= Kutipan Pilihan =
#####

Skip to content

Mengurangi Pasokan Listrik Mal, Pabrik, dan Rumah Mewah: Solusi Populis Tetapi Boros

November 15, 2009

Menghadapi persoalan pemadaman listrik belakangan ini, PLN kembali memakai formula lthumbama: “PLN Minta Mal dan Pabrik Gunakan Genset“. Bahkan Rumah Mewah Akan Dipasangi Alat untuk Batasi Penggunaan Listrik. Dan Menteri Negara Badan Usaha Milik Negara, Mustafa Abubakar mengatakan, kementerian BUMN akan menjamin pasokan BBM untuk genset. Ini tidak beda dengan tahun lalu. Waktu itu PLN malah mengancam mal yang tak menyediakan genset aliran listriknya akan dipadamkan.

Memakai genset jelas memberatkan pengusaha pabrik dan mal. Konon (dari Media Indonesia) biaya membangkitkan listrik memakai Genset mencapai Rp. 1900 per kWH. Padahal kalau membeli dari PLN hanya Rp. 400 s/d Rp. 900 per kWH. Bukan hanya itu. Pemakaian Genset oleh mal dan pabrik meningkatkan konsumsi bahan bakar diesel yang mahal. Terlebih jika diingat bahwa kita sudah jadi net importer BBM. Bandingkan dengan listrik dipoduksi PLN yang diperoleh dari sumber energi yang lebih murah (batu bara dan gas). Bahkan sebagian pembangkit PLN memakai sumber energi non fossil yang terbarukan (renewable) semacam tenaga air dan panas bumi. Lagi pula listrik PLN diproduksi oleh pembangkit dengan kapasitas yang jauh lebih besar dari genset-genset di mal dan pabrik, sehingga skala ekonomi listrik PLN jauh lebih baik dari listrik dari genset.

Dengan mengurangi pasokan listrik ke mal, pabrik, dan rumah mewah, PLN dan pemerintah berharap listrik yang jumlahnya pas-pas-an ini dapat dinikmati oleh semua pelanggan, alias tidak ada pemadaman. Sekilas tampaknya tujuannya sangat baik, namun perlu diingat, tarif listrik yang berlaku di negara kita menerapkan subsidi silang antar pelanggan PLN. Tarif listrik untuk mal, pabrik, dan rumah mewah lebih tinggi dari tarif untuk rumah sederhana. Mengurangi pasokan listrik ke mal, pabrik, dan rumah mewah akan sangat mengurangi pendapatan PLN. Pendapatan PLN sendiri konon sudah tidak dapat menutup biaya produksi, sehingga harus ditopang subsidi pemerintah. Untuk tahun 2009 ini saja, dibutuhkan subsidi listrik sebesar Rp 60,43 triliun. Bandingkan dengan Anggaran Pendidikan pada RAPBN 2010 yang hanya Rp. 51,8 triliun. Bahwa jika Bank Century tidak di bailout akan menimbulkan dampak sistemik yang membuat industri keuangan kita rontok masih jadi debat panjang antara Bank Indonesia dan para analis ekonomi. Tetapi tidak sulit untuk menyimpulkan bahwa solusi populis yang ditawarkan PLN dan pemerintah ini akan menimbulkan dampak sistemik. Jadi, meminta Mal dan Pabrik menggunakan Genset secara nasional harus dipandang sebagai sebuah solusi hemat listrik yang boros energi dan tidak strategis.

#####

= Data Tercatat =
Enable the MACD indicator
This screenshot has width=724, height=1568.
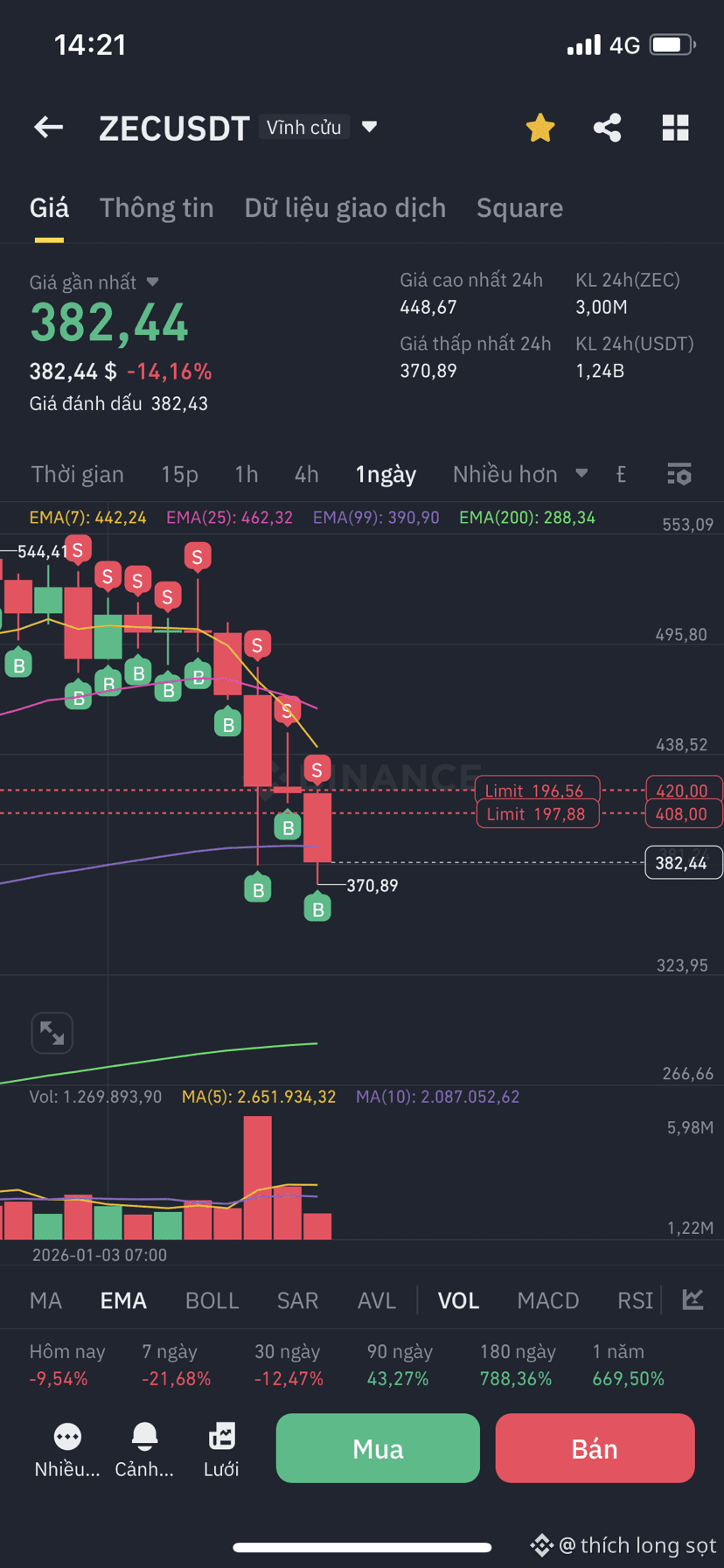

#####

= Rincian Latihan =
Tulis ulang paragraf dalam kutipan pilihan yang diawali "Memakai genset jelas memberatkan" menjadi daftar poin singkat. Pertahankan fakta-fakta utamanya.

= Jawaban Tugas =
- Pemakaian genset memberatkan pengusaha pabrik dan mal.
- Menurut Media Indonesia, biaya listrik dari genset mencapai Rp1.900 per kWh. Listrik yang dibeli dari PLN hanya Rp400 sampai Rp900 per kWh.
- Genset menambah konsumsi bahan bakar diesel yang mahal, padahal kita sudah menjadi net importer BBM.
- Listrik PLN dihasilkan dari sumber energi yang lebih murah, yaitu batu bara dan gas. Sebagian pembangkitnya bahkan memakai sumber terbarukan seperti tenaga air dan panas bumi.
- Kapasitas pembangkit PLN jauh lebih besar daripada genset di mal dan pabrik, sehingga skala ekonominya jauh lebih baik.